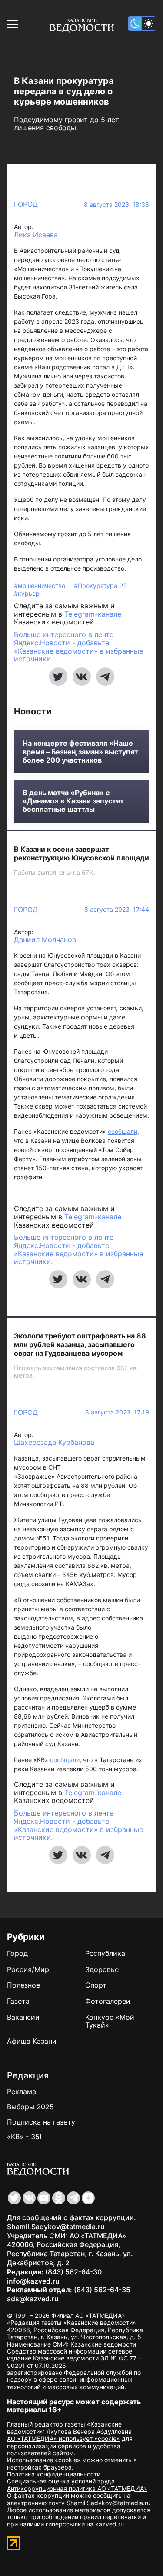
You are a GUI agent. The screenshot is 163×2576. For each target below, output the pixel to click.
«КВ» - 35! (24, 2136)
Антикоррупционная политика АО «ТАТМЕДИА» (77, 2488)
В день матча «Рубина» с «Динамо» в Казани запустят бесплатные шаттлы (73, 801)
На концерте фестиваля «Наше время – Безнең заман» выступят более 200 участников (80, 751)
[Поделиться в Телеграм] (105, 676)
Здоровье (102, 1969)
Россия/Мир (28, 1969)
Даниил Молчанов (45, 940)
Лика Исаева (36, 235)
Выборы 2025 (30, 2106)
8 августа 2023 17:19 (117, 1412)
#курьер (27, 593)
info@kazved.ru (33, 2281)
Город (26, 204)
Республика (105, 1953)
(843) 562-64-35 (102, 2289)
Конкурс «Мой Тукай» (109, 2021)
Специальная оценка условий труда (61, 2481)
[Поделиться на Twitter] (58, 676)
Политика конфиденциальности (53, 2474)
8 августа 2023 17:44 (116, 909)
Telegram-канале (92, 614)
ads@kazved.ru (33, 2298)
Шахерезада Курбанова (54, 1442)
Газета (18, 2001)
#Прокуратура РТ (100, 585)
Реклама (21, 2091)
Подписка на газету (41, 2122)
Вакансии (23, 2017)
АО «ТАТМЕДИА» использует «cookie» (63, 2438)
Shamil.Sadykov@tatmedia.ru (56, 2226)
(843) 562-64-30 (73, 2271)
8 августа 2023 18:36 (116, 204)
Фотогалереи (107, 2001)
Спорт (95, 1985)
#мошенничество (40, 585)
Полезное (23, 1985)
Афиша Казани (32, 2041)
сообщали (122, 1131)
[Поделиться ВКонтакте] (82, 676)
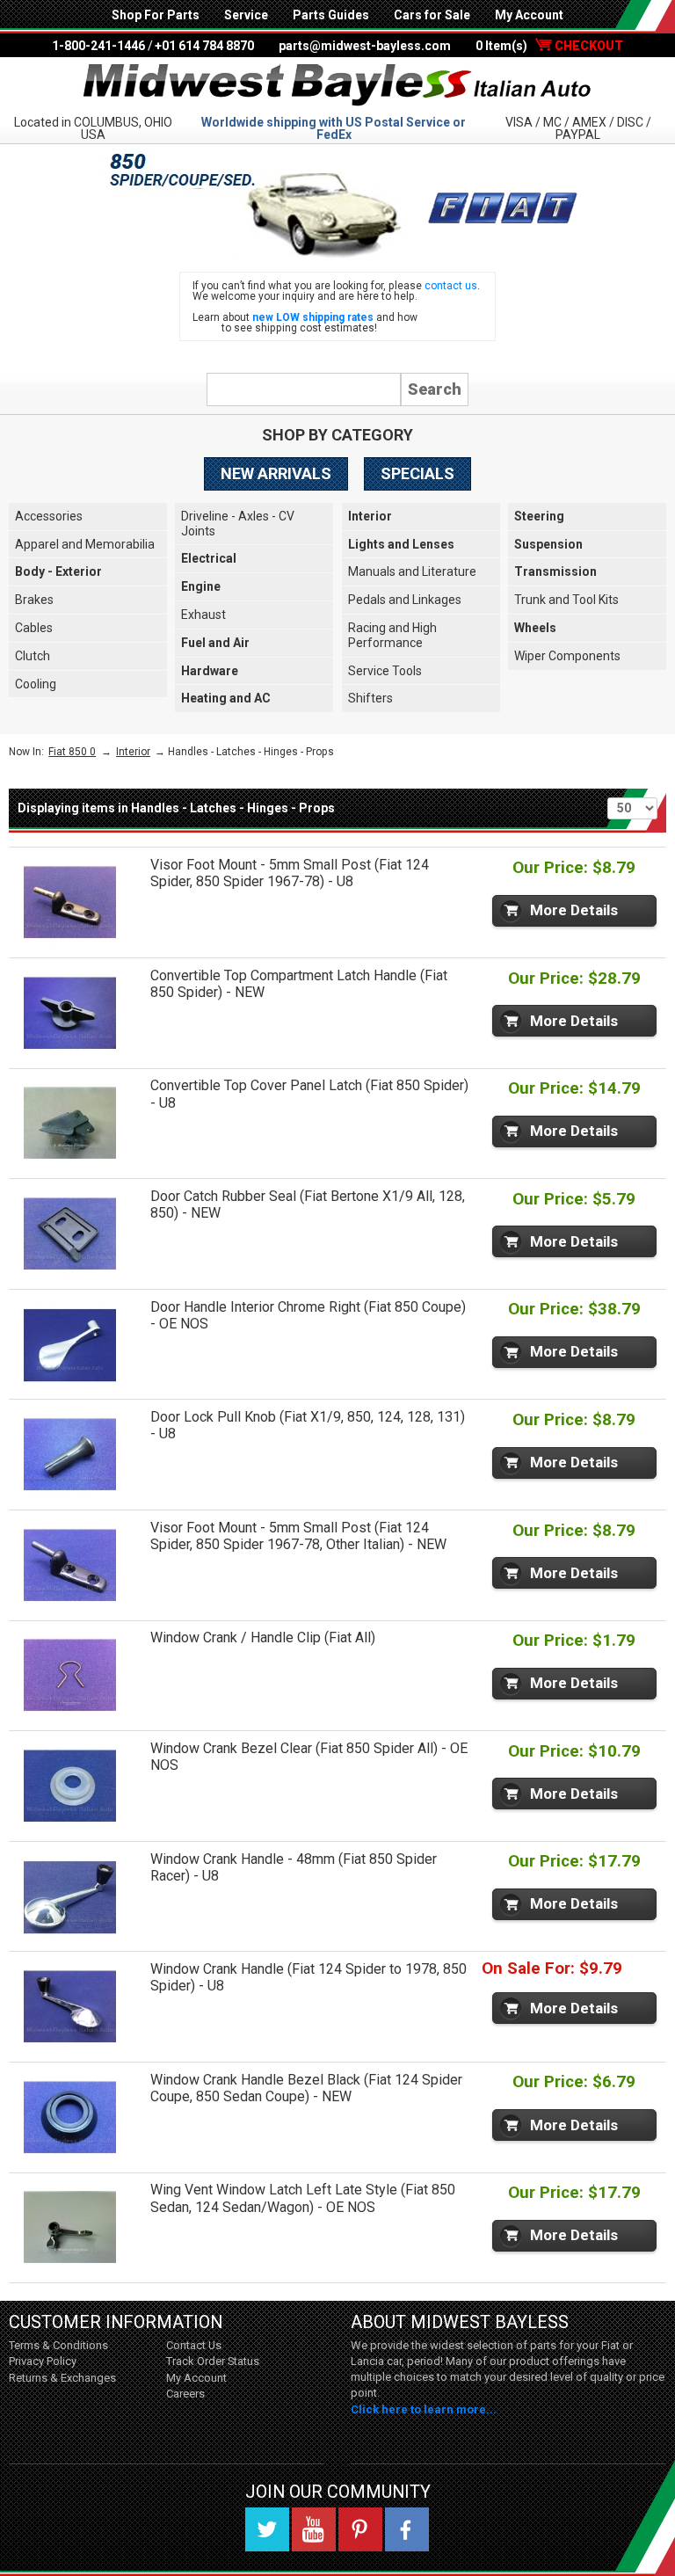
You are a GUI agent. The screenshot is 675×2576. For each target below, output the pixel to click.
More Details (574, 910)
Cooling (35, 684)
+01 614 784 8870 (204, 46)
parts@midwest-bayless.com (365, 46)
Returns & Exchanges (62, 2377)
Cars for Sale (432, 15)
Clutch (32, 656)
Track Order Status (212, 2361)
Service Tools (385, 671)
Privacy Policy (42, 2361)
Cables (34, 628)
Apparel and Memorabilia (85, 544)
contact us (451, 286)
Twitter (267, 2529)
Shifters (370, 698)
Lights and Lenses (401, 544)
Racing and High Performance (392, 635)
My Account (529, 15)
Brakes (34, 600)
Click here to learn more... (424, 2409)
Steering (539, 516)
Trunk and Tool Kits (566, 600)
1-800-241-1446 (98, 46)
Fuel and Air (215, 643)
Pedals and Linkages (404, 600)
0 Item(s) (549, 46)
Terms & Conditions (58, 2345)
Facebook (407, 2529)
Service (246, 15)
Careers (185, 2393)
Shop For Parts (156, 15)
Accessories (49, 516)
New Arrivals (276, 473)
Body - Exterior (58, 571)
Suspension (548, 544)
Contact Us (193, 2345)
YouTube (314, 2529)
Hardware (209, 671)
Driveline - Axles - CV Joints (237, 523)
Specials (417, 473)
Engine (201, 586)
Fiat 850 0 (72, 752)
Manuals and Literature (412, 571)
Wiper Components (567, 656)
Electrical (208, 558)
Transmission (555, 571)
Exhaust (203, 615)
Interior (370, 516)
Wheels (535, 628)
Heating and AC (226, 698)
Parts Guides (331, 15)
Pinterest (360, 2529)
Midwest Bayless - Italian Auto (337, 85)
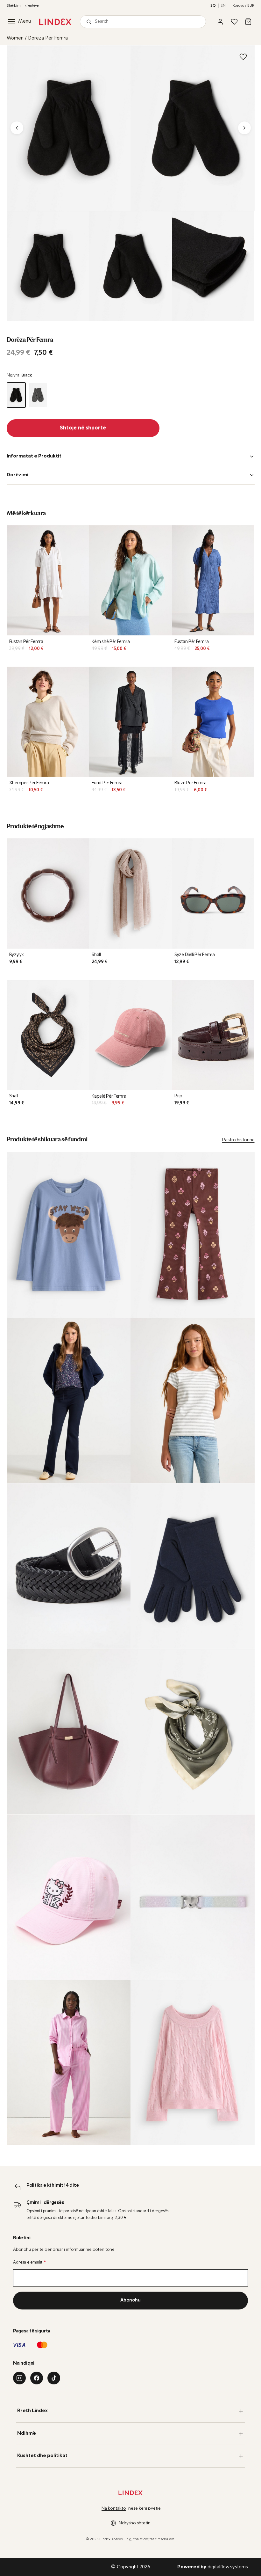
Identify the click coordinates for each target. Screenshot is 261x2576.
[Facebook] (36, 2378)
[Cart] (248, 21)
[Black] (16, 395)
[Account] (220, 21)
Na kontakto (114, 2508)
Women (15, 38)
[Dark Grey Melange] (37, 395)
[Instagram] (19, 2378)
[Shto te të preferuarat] (243, 56)
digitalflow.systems (212, 2567)
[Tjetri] (244, 127)
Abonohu (130, 2300)
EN (223, 6)
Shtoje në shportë (83, 428)
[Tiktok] (53, 2378)
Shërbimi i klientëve (23, 6)
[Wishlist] (234, 21)
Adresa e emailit (29, 2262)
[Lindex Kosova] (55, 22)
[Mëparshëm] (17, 127)
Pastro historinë (238, 1140)
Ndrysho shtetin (135, 2523)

Task - How many of the lines above include the string "output"? Give only the number.

Task answer - 2